09-04-2013 13:25 - Cérémonie de prestation de l’ARMP: Violation flagrante des lois!
Le Président Aziz a présidé lundi une cérémonie de prestation de serment de deux nouveaux membres de l’autorité de régulation des marchés publics. Cette cérémonie consacrant des mesures illégales relance encore le débat sur l’importance des lois édictées dans notre pays pour être allègrement violées par la suite. Une aberration bien mauritanienne.
En effet, et en violation des dispositions du décret N02011-111 du 08/05/2011 qui dispose en son article 6 relatif à la composition du conseil de régulation, que ce dernier est composé de douze membres, sur une base tripartite (administration, secteur privé et société civile), l’on remarque que les quatre représentant de l’Administration n’ont aucun rapport avec celle-ci.
Dans les termes du décret, les représentants de l’administration devaient inéluctablement provenir de quatre départements spécifiés que sont le ministère de la Justice, le Maed, le ministère des finances et enfin celui de l’équipement et des transports. En principe, ce sont donc les ministères qui les proposent pour leur « réputation morale et professionnelle établie dans le domaine des marchés publics» (art 7).
Cette violation des dispositions légales -qui a d’ailleurs ses précédents- corrobore le népotisme suivi par le régime actuel qui se targuait de faire de la transparence et de l’égalité des chances à l’accès aux emplois publics son cheval de bataille. Une prétention mise à nue par la succession de révélations de mal gouvernance des affaires publiques.

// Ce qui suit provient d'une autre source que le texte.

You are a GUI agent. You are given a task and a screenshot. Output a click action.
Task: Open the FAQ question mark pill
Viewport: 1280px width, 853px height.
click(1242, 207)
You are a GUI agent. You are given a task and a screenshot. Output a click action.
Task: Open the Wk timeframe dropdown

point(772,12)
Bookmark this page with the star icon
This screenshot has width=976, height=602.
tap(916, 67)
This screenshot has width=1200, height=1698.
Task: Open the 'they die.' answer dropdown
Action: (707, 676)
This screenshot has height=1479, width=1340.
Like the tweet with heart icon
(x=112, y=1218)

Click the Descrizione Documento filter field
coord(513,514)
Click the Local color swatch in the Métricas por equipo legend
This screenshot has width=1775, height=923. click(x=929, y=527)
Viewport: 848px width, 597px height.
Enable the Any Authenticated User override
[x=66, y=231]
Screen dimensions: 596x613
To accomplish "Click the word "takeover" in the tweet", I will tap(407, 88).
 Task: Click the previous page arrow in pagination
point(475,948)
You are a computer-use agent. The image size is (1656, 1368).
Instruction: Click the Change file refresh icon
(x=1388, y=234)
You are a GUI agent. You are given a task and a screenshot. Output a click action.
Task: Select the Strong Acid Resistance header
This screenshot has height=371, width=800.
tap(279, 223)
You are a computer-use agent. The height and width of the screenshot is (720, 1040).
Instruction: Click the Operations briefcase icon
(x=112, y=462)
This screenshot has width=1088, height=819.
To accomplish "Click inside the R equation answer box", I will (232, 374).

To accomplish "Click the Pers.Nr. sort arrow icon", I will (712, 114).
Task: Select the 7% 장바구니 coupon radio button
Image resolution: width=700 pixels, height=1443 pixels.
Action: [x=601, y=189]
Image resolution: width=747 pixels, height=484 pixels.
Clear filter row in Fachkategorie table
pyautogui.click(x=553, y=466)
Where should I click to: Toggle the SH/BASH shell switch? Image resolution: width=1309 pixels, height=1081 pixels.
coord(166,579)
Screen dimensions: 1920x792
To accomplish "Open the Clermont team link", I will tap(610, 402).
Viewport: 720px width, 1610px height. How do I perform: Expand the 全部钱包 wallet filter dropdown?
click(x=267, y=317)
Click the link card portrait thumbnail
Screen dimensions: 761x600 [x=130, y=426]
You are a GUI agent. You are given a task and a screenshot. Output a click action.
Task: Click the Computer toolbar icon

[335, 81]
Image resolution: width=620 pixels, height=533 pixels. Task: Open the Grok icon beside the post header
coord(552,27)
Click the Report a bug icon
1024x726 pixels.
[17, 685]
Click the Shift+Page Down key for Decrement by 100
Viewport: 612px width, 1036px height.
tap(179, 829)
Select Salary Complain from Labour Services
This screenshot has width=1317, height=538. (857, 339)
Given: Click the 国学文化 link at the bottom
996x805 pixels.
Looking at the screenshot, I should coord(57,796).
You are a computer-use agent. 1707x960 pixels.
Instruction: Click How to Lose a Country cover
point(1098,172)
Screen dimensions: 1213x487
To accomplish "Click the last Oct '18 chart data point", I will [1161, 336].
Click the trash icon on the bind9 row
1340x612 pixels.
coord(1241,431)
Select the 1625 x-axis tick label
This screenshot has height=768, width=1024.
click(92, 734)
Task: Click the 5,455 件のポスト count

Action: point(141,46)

Des réserves avaient émaillé la mise en place, concomitamment de la réforme normalement consacrée par la loi N°2010-044, de commissions spéciales par lesquelles de gros marchés (ceux de la Somelec, de l’Ener ou encore de la Snde) ont été soustraits aux nouvelles exigences procédurales. Le maintien de commissions départementales s’est fait en contradiction avec les velléités du législateur à séparer les fonctions de passation, de contrôle et de régulation.
Esprit encore biaisé aujourd’hui avec la cérémonie présidée par Aziz pour sacrer des nominations au conseil de régulation de l’ARMP, organe suprême de cette institution. Une mesure qui n’a suivi en rien la rigueur et l’orthodoxie en matière de régulation. L’efficience et la crédibilité de cet organe ne s’en trouvent que plus contestables.
Le gouvernement continue donc de vider de son contenu le nouveau code des marchés publics depuis la réforme engagée par l’adoption de la loi 2010-044. Les espoirs de transparence s’effilochent, de jour en jour, sous les assauts, sans discontinuer, des plus hautes autorités en violation des nouvelles normes de passation des marchés.
Aujourd’hui, tout le système repose sur le professionnalisme éventuel des structures de passation et de contrôle des marchés publics, dont les responsables ont été choisis suite à des concours de sélection. Mais auront-ils toujours leurs autonomies de volonté dans un pays où le recul de la transparence est provoqué par le sommet? Il est permis d’en douter.
A noter, même si l’on en a pas fait la publicité, que l’un des membres du conseil de régulation, remplacé aujourd’hui à l’occasion de la cérémonie du lundi, Sidi Mohamed Ould Beida, aurait démissionné « pour ne pas cautionner les pratiques du conseil et rester en phase avec sa conscience».
Pour autant, le recrutement sur mesure au conseil de régulation, une structure dotée de 400 millions d’ouguiyas, par an, alors qu’elle ne tient que quatre réunions statutaires et emploie à titre permanent moins de 10 personnes, remet à la surface la tentation et la gabegie dans cette structure dont le budget se gère à travers des connexions occultes entre l’ARMP et le ministère des finances.
Faut-il enfin rappeler que le viol de la législation avait été inauguré avec la nomination de Diallo Abou Moussa comme président de l’autorité d’organisation des marchés publics. Ancien wali et président éphémère de la CCM, le président ne pouvait, en effet, satisfaire, lui non plus, aux exigences de l’article 9 du même décret qui stipule pour son choix qu’il « doit disposer d’une expérience avérée dans le domaine des marchés publics». Ce ne sont pas donc les quelques semaines passé à la tête de la CCM qui militeraient en faveur de notre wali.